When UNTAC is trying to come to the rescue of the riel, this will only create problems between the Cambodian people and UNTAC.
[With] corruption and the devaluation of the riel spreading, this is a situation that creates more problems.
The Cambodian people are suffering. What will their reaction be to a situation where they see no hope? Anarchy perhaps, but the situation is they oppose the Vietnamese regime.
Let me turn to a specific problem: banditry. There are indeed elements not under any control. There are elements of the Phnom Penh army they cannot control. But [also], there is organized banditry by the Vietnamese and the Phnom Penh party.
How can we resolve this problem of banditry if the SNC continues to be denied its role? If the SNC is given its role, the Cambodian people [would] join the SNC in opposing banditry. Otherwise it will increase.
I think in any country where you have a government that is not supported, you will not be able to control banditry.
Post: How do you respond to charges that the Khmer Rouge blew up two bridges in Kompong Thom last month and is launching a dry season offensive?
Khieu Samphan: These accusations are not true.
Last year during the 14th dry season, during the whole dry season, the Vietnamese launched military operations against our forces-now they are doing the same in Battambang, Pursat, route 6, 21, 7.
During the 15th dry season there might be complicated problems. As the Vietnamese launch military attacks against our forces we will be compelled to fight back.
Post: Do you think that the peace accords are in danger of collapsing, returning Cambodia to a state of civil war?
Khieu Samphan: There is no peace now-the situation is the same as before [the signing of the Paris accords].
If they [UNTAC] have no political objective to get rid of the PDK, they will implement the Paris accords on the role of the SNC. Other measures to try to avoid giving the role to the SNC would not resolve the problem, and would be tantamount to trying to get rid of the PDK.
I am speaking very frankly here; if they try to do this, it is an abandonment of the Paris accords. We will not accept this.

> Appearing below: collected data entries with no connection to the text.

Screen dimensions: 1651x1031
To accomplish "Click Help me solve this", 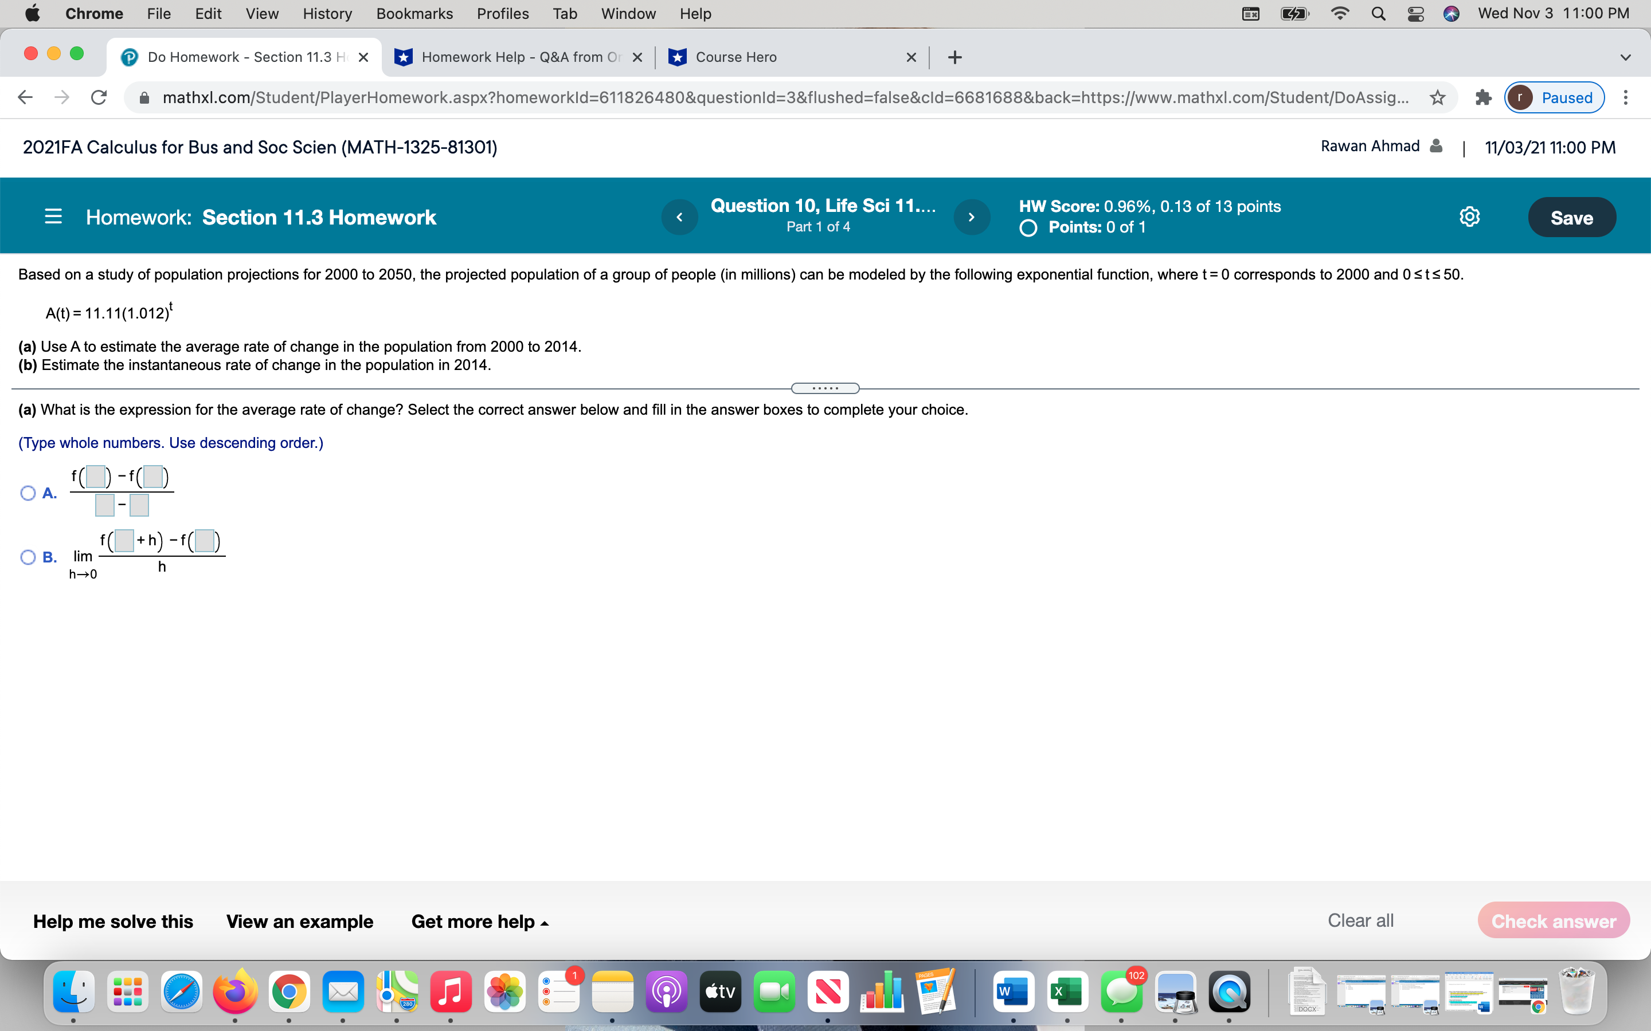I will (x=113, y=921).
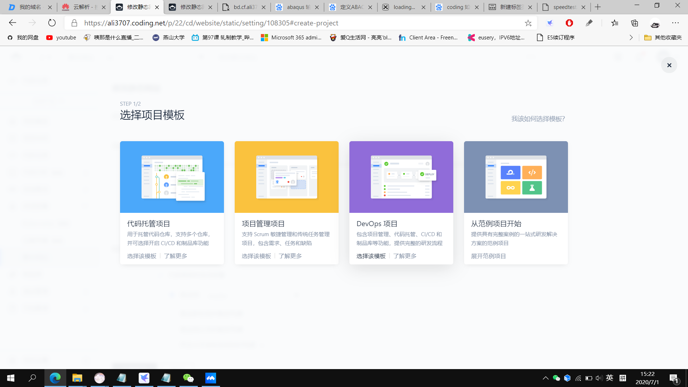The image size is (688, 387).
Task: Open a new browser tab
Action: click(598, 7)
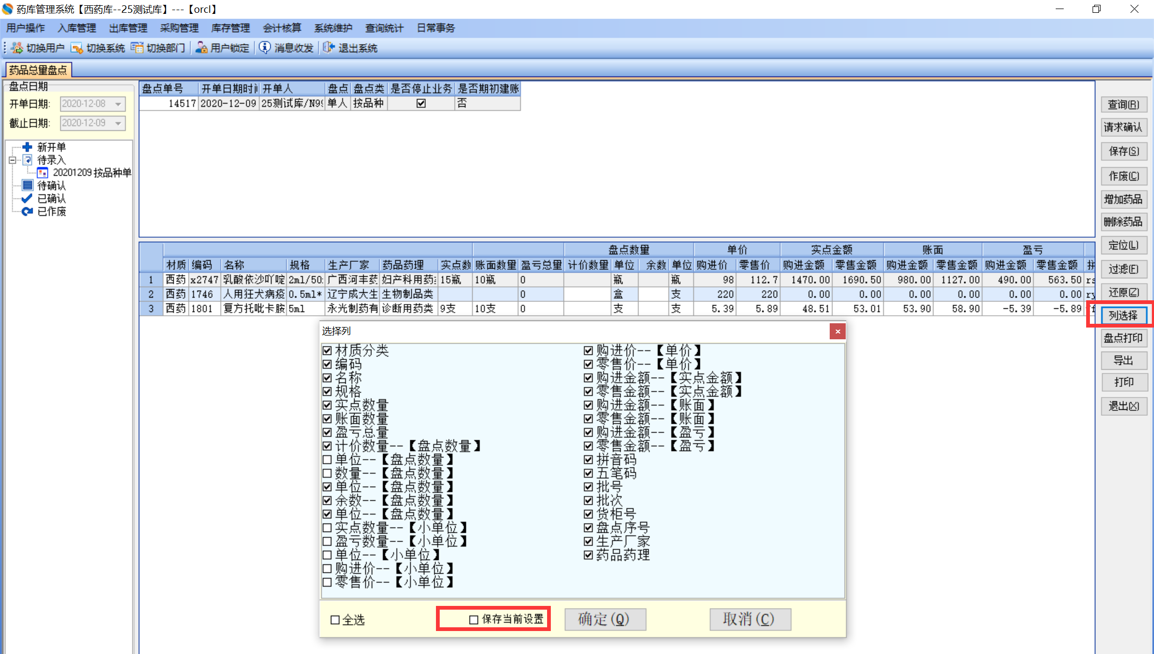Open the 库存管理 menu
The height and width of the screenshot is (654, 1154).
click(x=230, y=28)

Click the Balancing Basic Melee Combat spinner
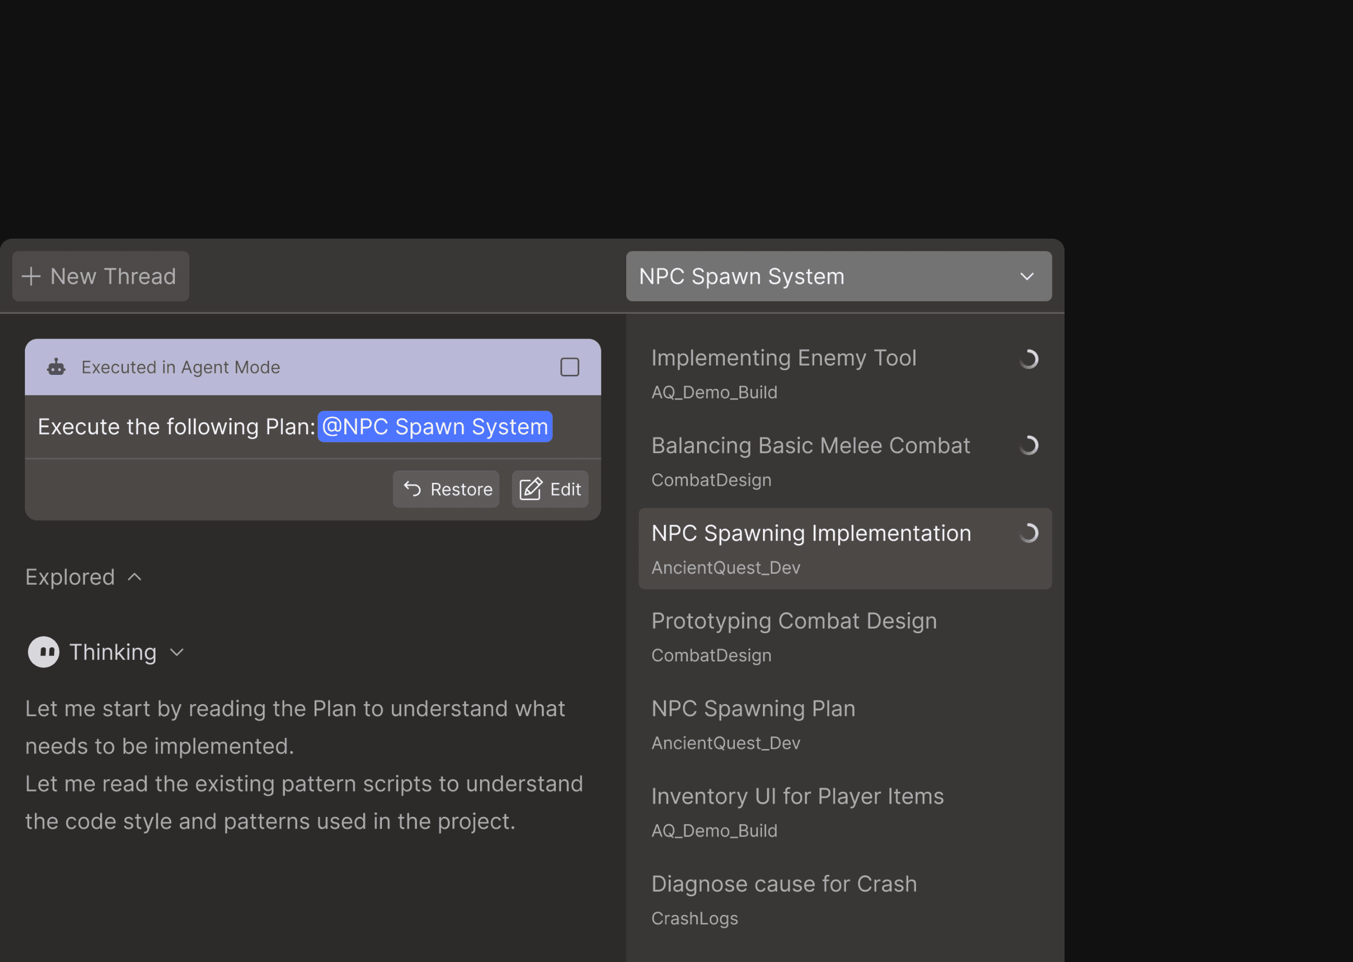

We should not underestimate or overlook the reaction of the Cambodian people.
I have told Akashi very clearly, if you try to paint a situation [of optimism that the peace plan is succeeding], you won't change the situation. I also try to convey that I am trying to cooperate with UNTAC.
I agree with you that we are on very dangerous ground. We are at an unpredictable juncture. I cannot say I am optimistic or not, [but] whoever does not implement the Paris agreements will encounter problems. They will increase the problems themselves.
There might be the possibility of anarchy by Cambodian people who might explode against the Vietnamese settlers themselves because of land stolen from the Cambodian people.
To sum up, UNTAC alone cannot control and verify the withdrawal of the Vietnamese forces and resolve the problem of crime in the cities, because of lack of support from the Cambodian people.
So far, [UNTAC] has tried to help the Phnom Penh party. As to when they will see that what they are doing is not working, I hope it will be soon. We hope that UNTAC will [realize that] before it is too late.